After starting out in 1965 at age 16 with the British pop rock group the Herd, Peter Frampton joined Humble Pie, where he established himself as one of rock’s premier guitarists.
He launched his solo career in 1972 with the band Frampton’s Camel before achieving superstar status in 1976 with his multi-Platinum breakthrough album, Frampton Comes Alive!
Blues guitar was huge in England when he was coming up. But how did Frampton manage to evolve his playing into something noticeably different from what other electric guitar greats of the day were doing, such as Peter Green, Mick Taylor and Eric Clapton?
“When I started to go see John Mayall’s Bluesbreakers with Eric Clapton up in London and other places, I suddenly realized that everybody was trying to be Eric,” Frampton told GP. “They were trying to look like him, play like him and use the same stuff he used.

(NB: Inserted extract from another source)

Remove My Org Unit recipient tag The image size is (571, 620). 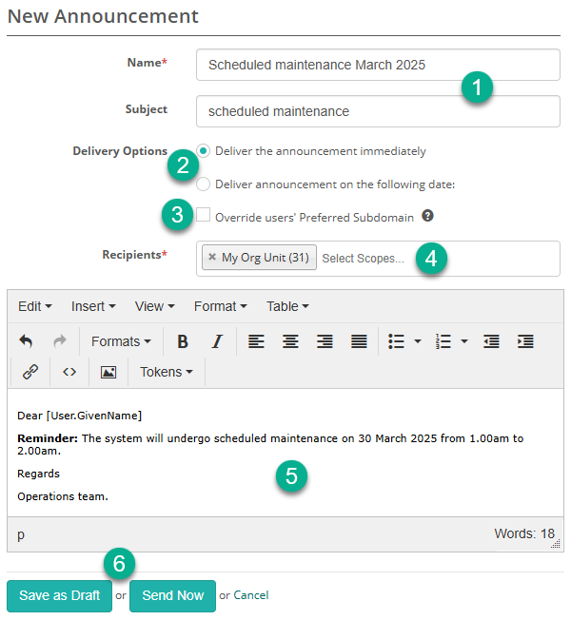click(x=212, y=258)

“I loved Eric’s playing, always have. He’s been a major influence on everyone, including me, because his licks are masterful and it’s such a beautiful clean blues style.
“But I felt that everyone was going to end up sounding like Eric Clapton. It’s just too seductive, and I’ll go there too. However, because of my parents having brought me up on Django Reinhardt and Stéphane Grappelli, I had this sort of inbred jazzy side to me from a very early age.
“When I was about 13 or 14, I started listening to Wes Montgomery, Kenny Burrell and Joe Pass, and then, later on, a very young George Benson with the Jack McDuff trio. So before and during the Herd was when I was really burying myself in those guys.”
Would you say your jazz-informed blues-rock style fully came to fruition in Humble Pie?
“Yes. When Steve Marriott and I formed Humble Pie and we were jamming together, he was hard blues and I was more lyrical jazz rock. I’m putting myself in my own box there, but that’s the only way I can describe it.
“The combination of the two styles pushed me into the first couple of albums of Humble Pie where I found that I had a style of my own. It wasn’t blues and it wasn’t jazz, but it was everything I’d got in my library of licks in my head, and now it’s just coming out sounding like me.”